Vorteile der fahrerlosen Transportsysteme
Neben der verbesserten Rückverfolgbarkeit hat der Einsatz der fahrerlosen Transportsysteme noch weitere Vorteile. So erhöht er den Automatisierungsgrad des Unternehmens, welches damit einen Schritt hin zur Fabrik der Zukunft oder anders ausgedrückt, zu Industrie 4.0 geht. Materialfluss und Supply chain können nicht nur rückverfolgt, sondern auch optimiert werden. Unternehmen werden damit in die Lage versetzt, sehr flexibel und wirtschaftlich auf geänderte Produktionsbedingungen und -zahlen zu reagieren. Darüber hinaus können die Fahrzeuge an anspruchsvolle Produktionsumgebungen angepasst werden, wie sie in der Pharmaindustrie häufig vorkommen. So können sie beispielsweise für den Betrieb in Reinräumen in verschiedenen Reinheitsklassen konzipiert werden. Der Einsatz von Fahrerlosen Transportsystemen beeinflusst die menschliche Arbeit im Unternehmen. Wertvolle Ressourcen  werden eingespart und die fahrerlosen Transportsysteme sorgen dafür, dass sich Mitarbeiter auf ihre eigentliche Aufgabe konzentrieren können, ohne selber für die Materiallogistik sorgen zu müssen.

Drei moderne Beispiele
Der Agumos Q40 von Melkus Mechatronic ist ein Eurobox Transporter, der für den innerbetrieblichen Transport zwischen Lager und Fertigung konzipiert ist. Die Ladegutfläche wurde für 40 x 60 cm grosse Euroboxen ausgelegt. Der 40 x 40 x 40er Würfel ist kompakt und hat einen kleinen Wenderadius.

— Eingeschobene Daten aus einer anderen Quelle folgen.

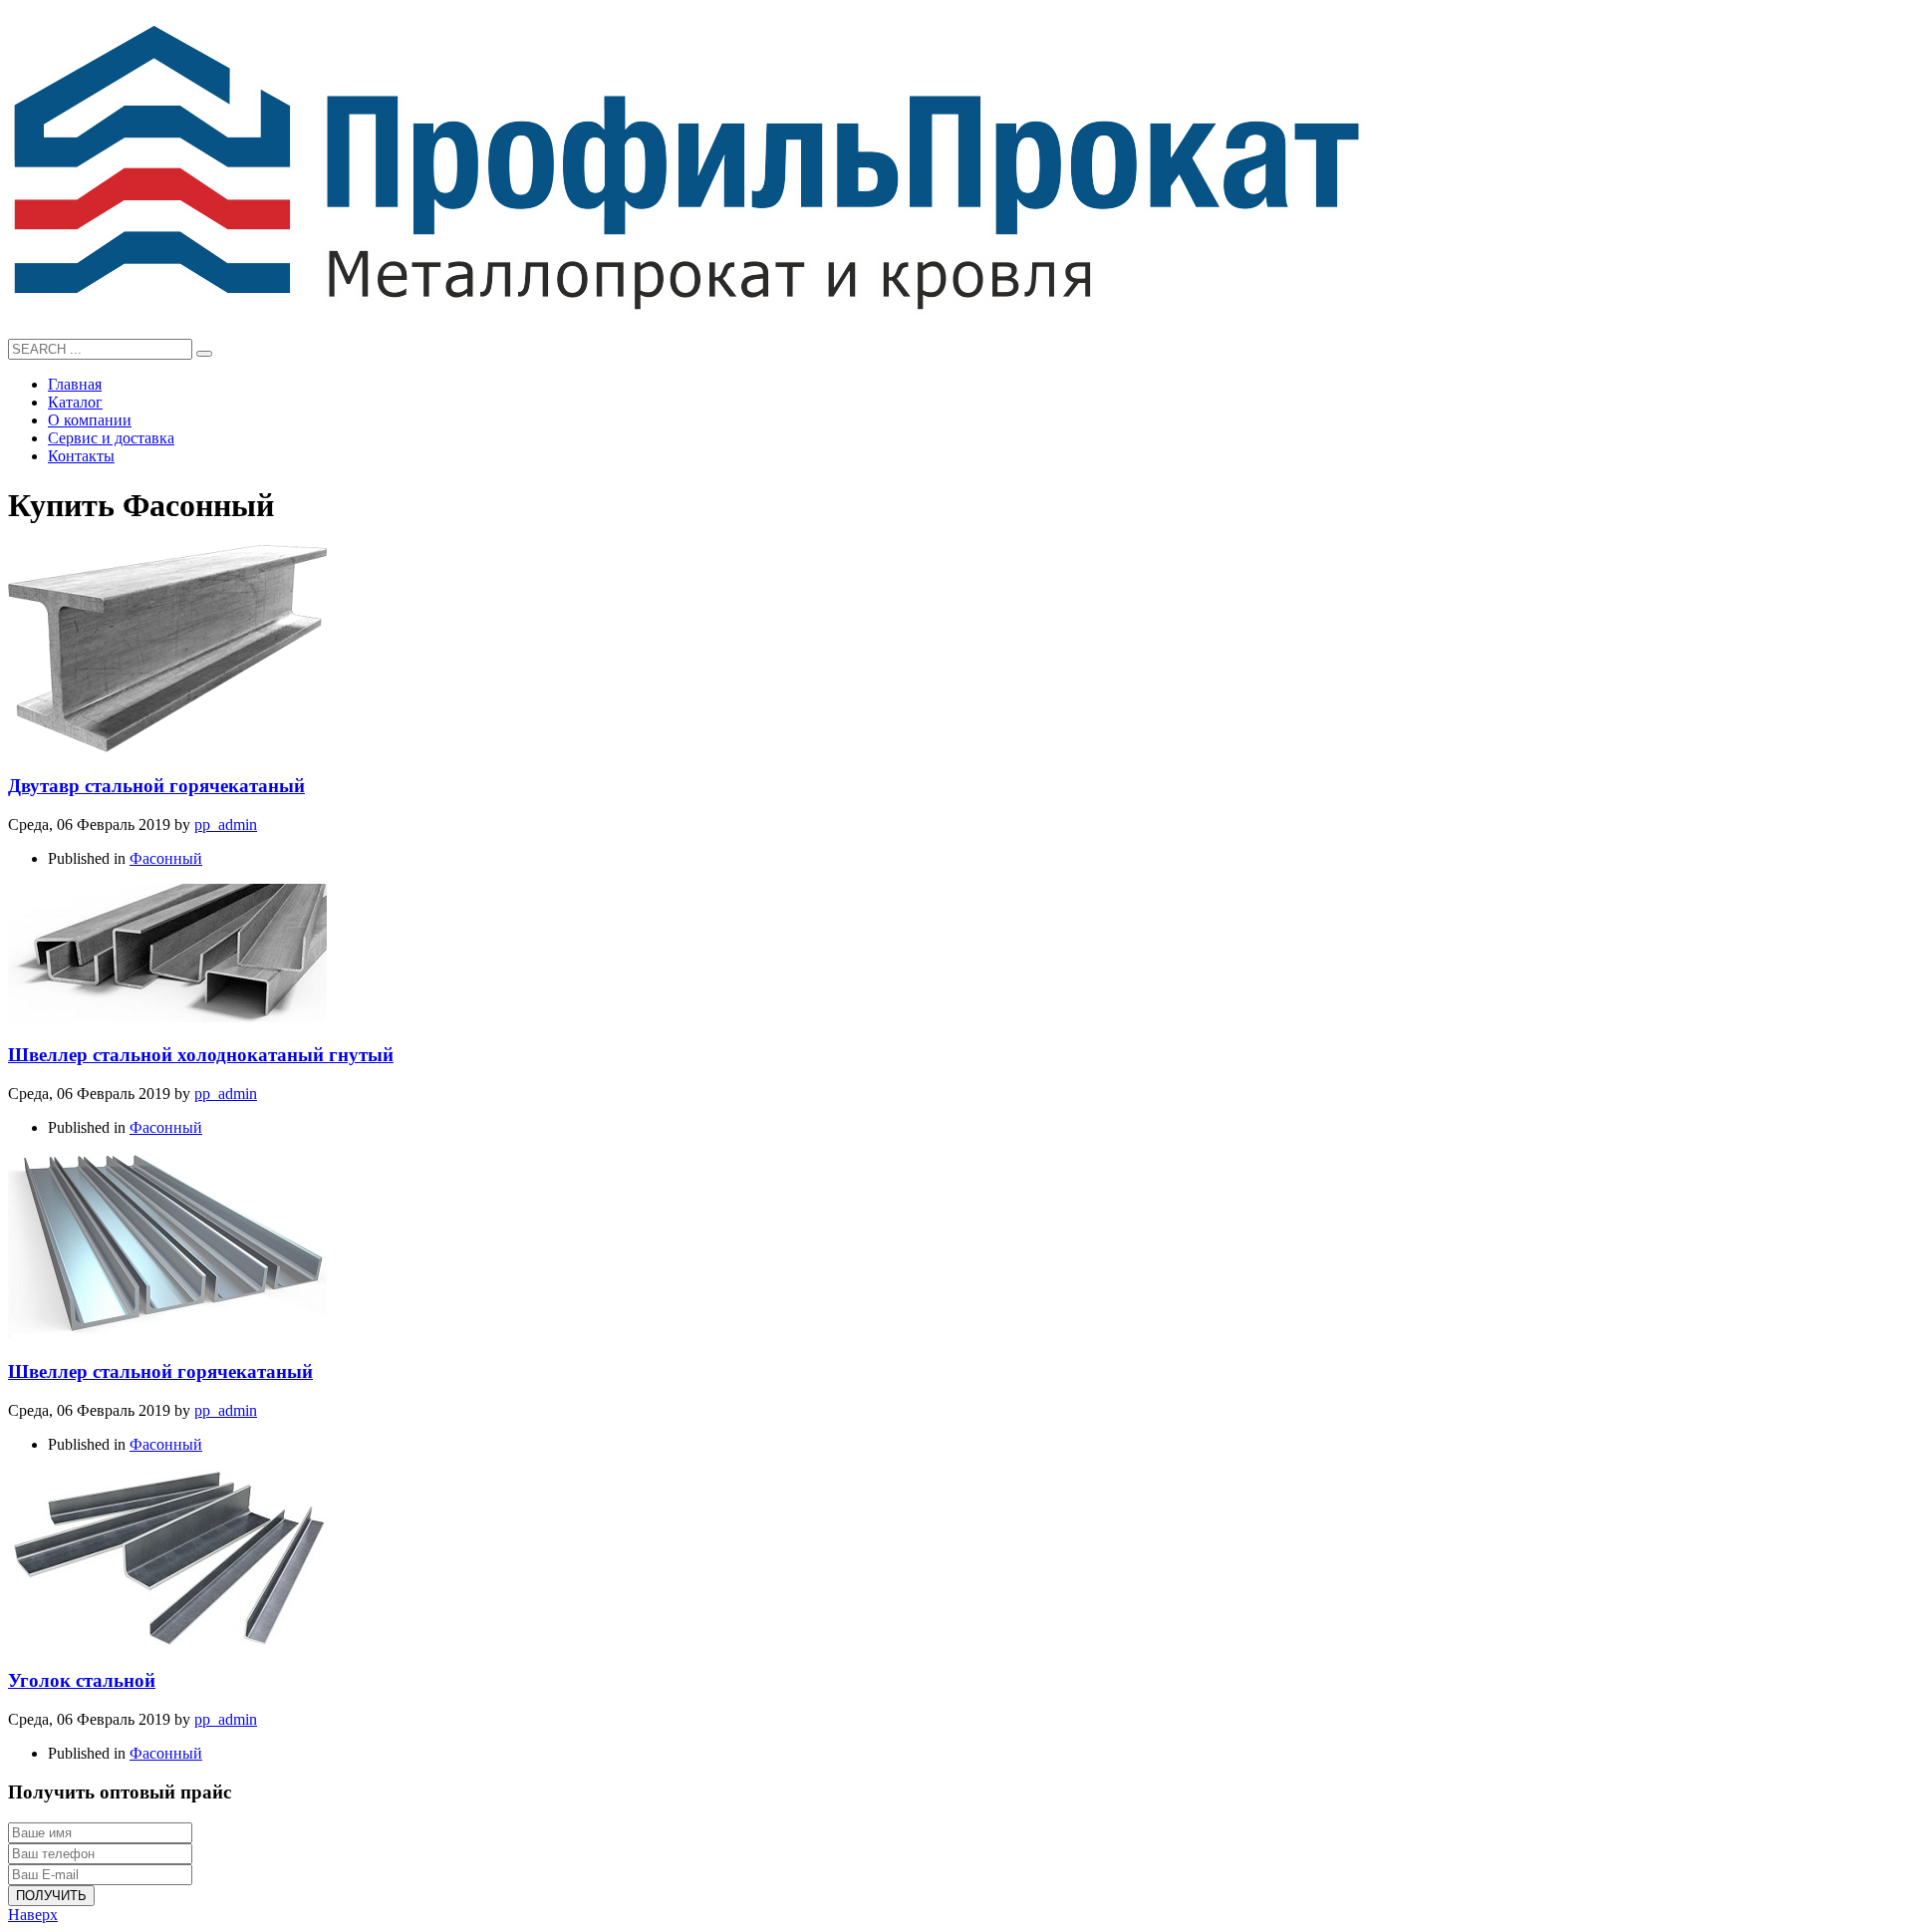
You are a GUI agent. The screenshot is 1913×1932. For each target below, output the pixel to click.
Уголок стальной (81, 1680)
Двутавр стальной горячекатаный (156, 785)
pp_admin (225, 824)
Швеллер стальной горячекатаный (160, 1371)
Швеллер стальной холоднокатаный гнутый (201, 1054)
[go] (204, 354)
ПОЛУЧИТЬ (51, 1895)
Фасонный (166, 858)
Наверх (33, 1914)
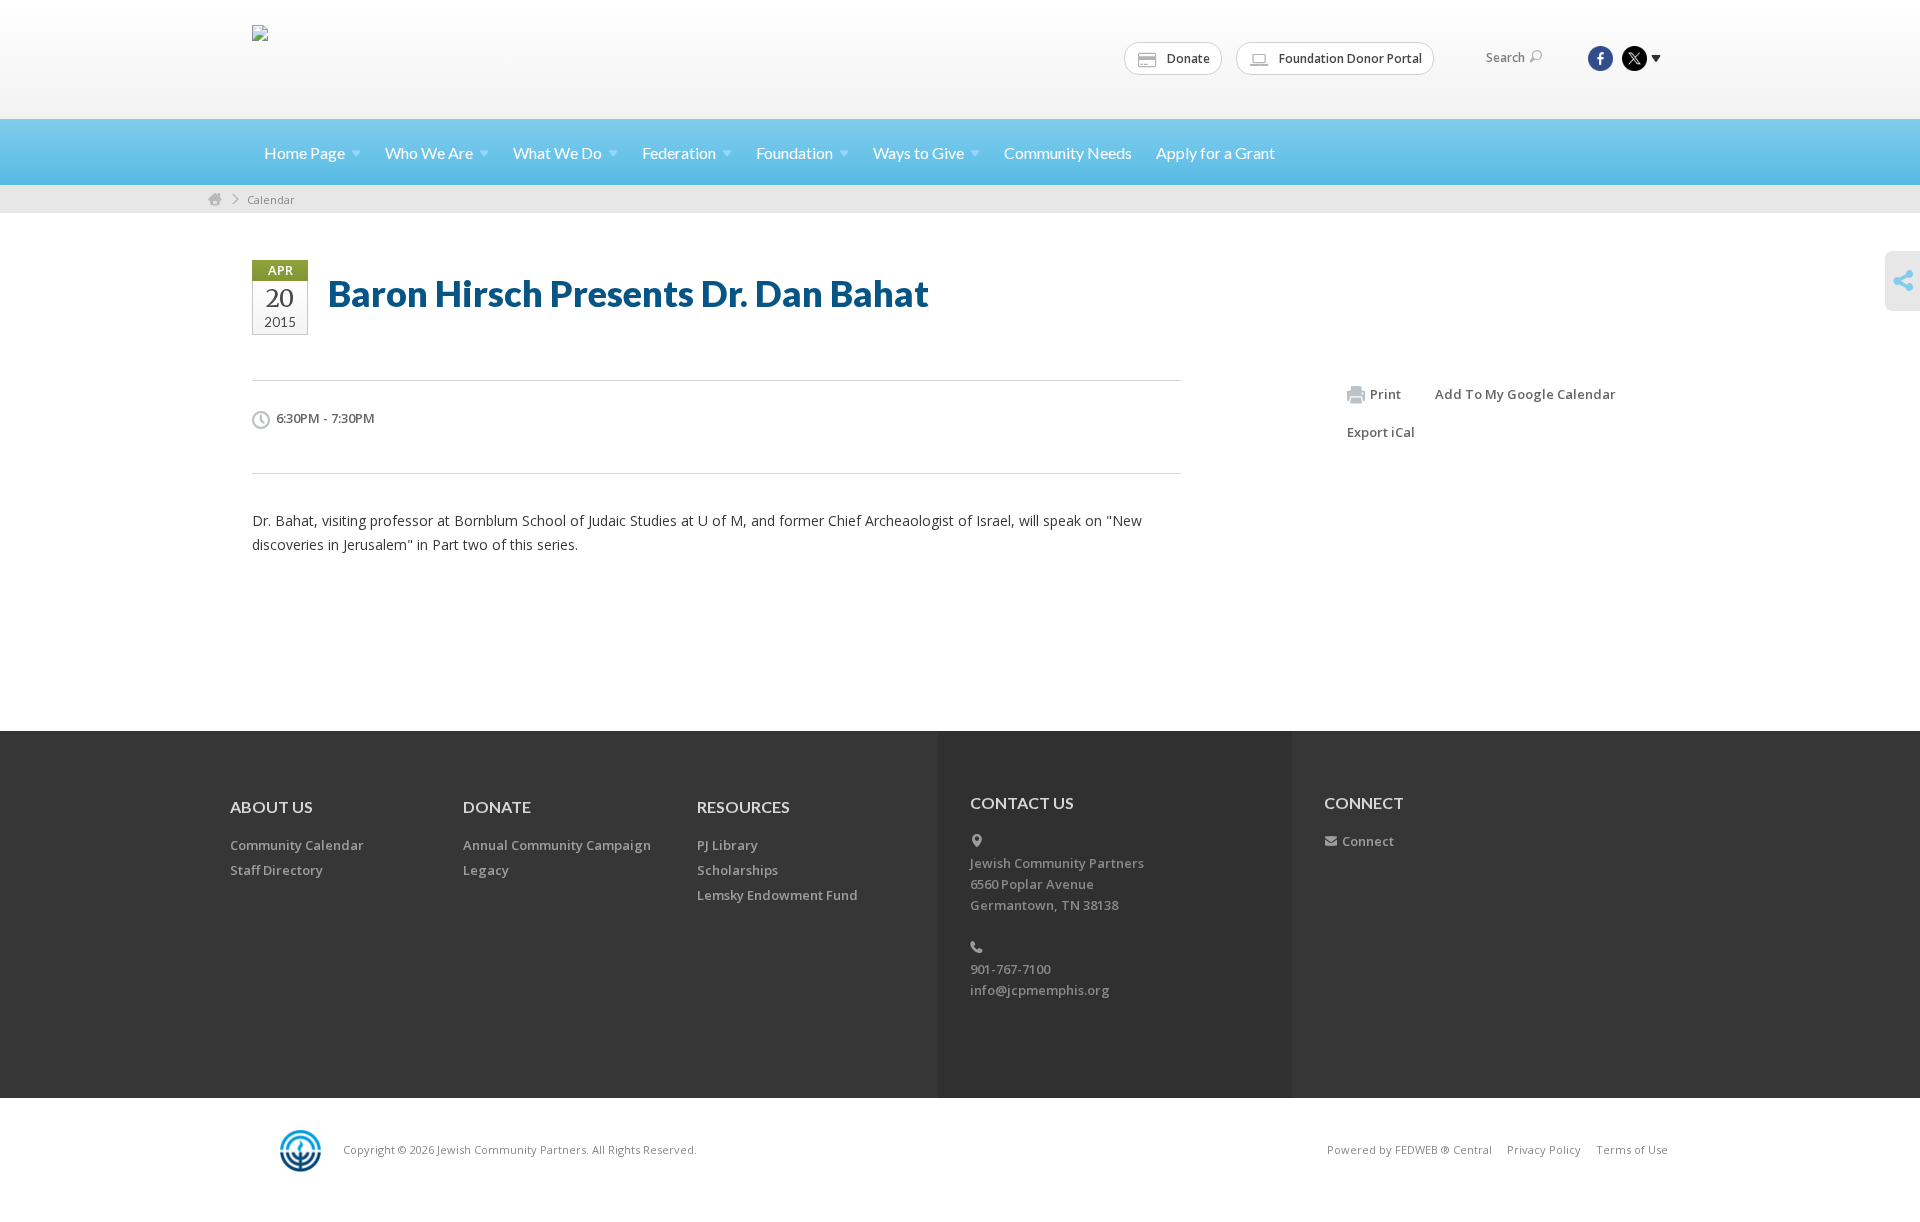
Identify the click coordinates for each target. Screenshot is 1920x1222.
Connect (1368, 841)
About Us (271, 806)
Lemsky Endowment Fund (777, 895)
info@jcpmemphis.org (1040, 990)
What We (557, 152)
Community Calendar (297, 845)
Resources (743, 806)
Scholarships (737, 870)
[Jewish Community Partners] (262, 57)
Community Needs (1068, 152)
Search (1505, 57)
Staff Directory (276, 870)
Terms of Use (1632, 1149)
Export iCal (1381, 432)
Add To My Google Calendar (1525, 394)
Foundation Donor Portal (1349, 58)
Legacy (486, 870)
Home (304, 152)
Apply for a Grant (1215, 152)
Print (1385, 394)
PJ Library (727, 845)
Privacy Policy (1544, 1149)
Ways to (918, 152)
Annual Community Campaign (557, 845)
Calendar (271, 199)
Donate (1187, 58)
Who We (429, 152)
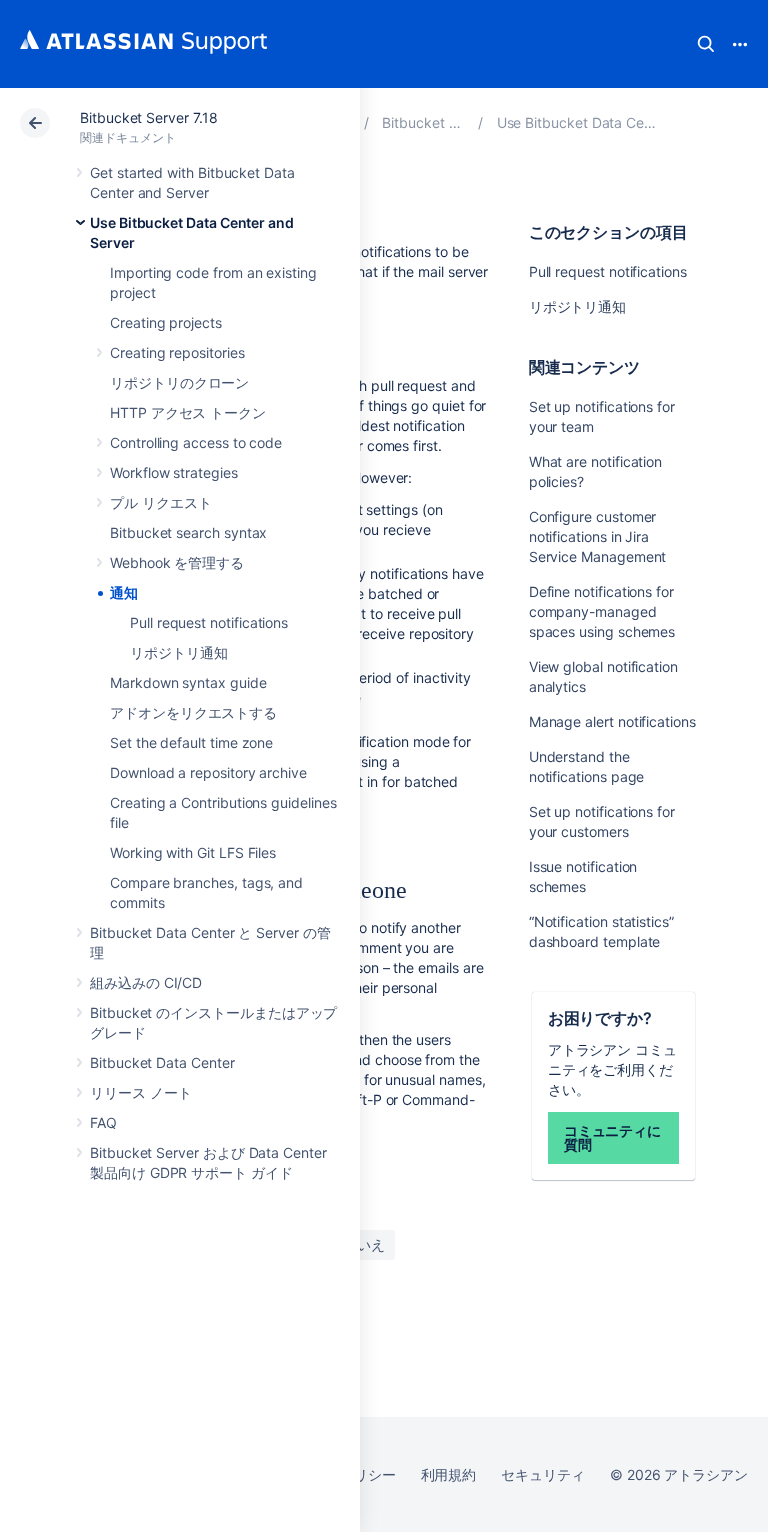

Er wird durch eine optische Spur geführt, ist aber auch als Freemover mit Funkfernbedienung erhältlich. Die Akkulaufzeit beträgt dank eines Hochleistungsakkus sechzehn Stunden, innerhalb etwa einer Stunde lässt dieser sich wieder aufladen. Die integrierte Personensicherheit erlaubt den Betrieb mit Lasten bis zu 60 kg ohne Abtrennung zu Personen. (1)

Ein ähnliches System findet sich auch im Portfolio der SSI Schäfer: der Weasel. Er befördert Kartons, Behälter und andere Güter und navigiert entlang einer optischen Fahrspur. Der Weasel wird meist nicht allein, sondern in einer Flotte eingesetzt. Der Flottencontroller verwaltet die Aufträge aus dem internen Materialflusssystem und teilt sie den Fahrzeugen zu. Die Weasels können mit bestehender Fördertechnik kombiniert werden. (2)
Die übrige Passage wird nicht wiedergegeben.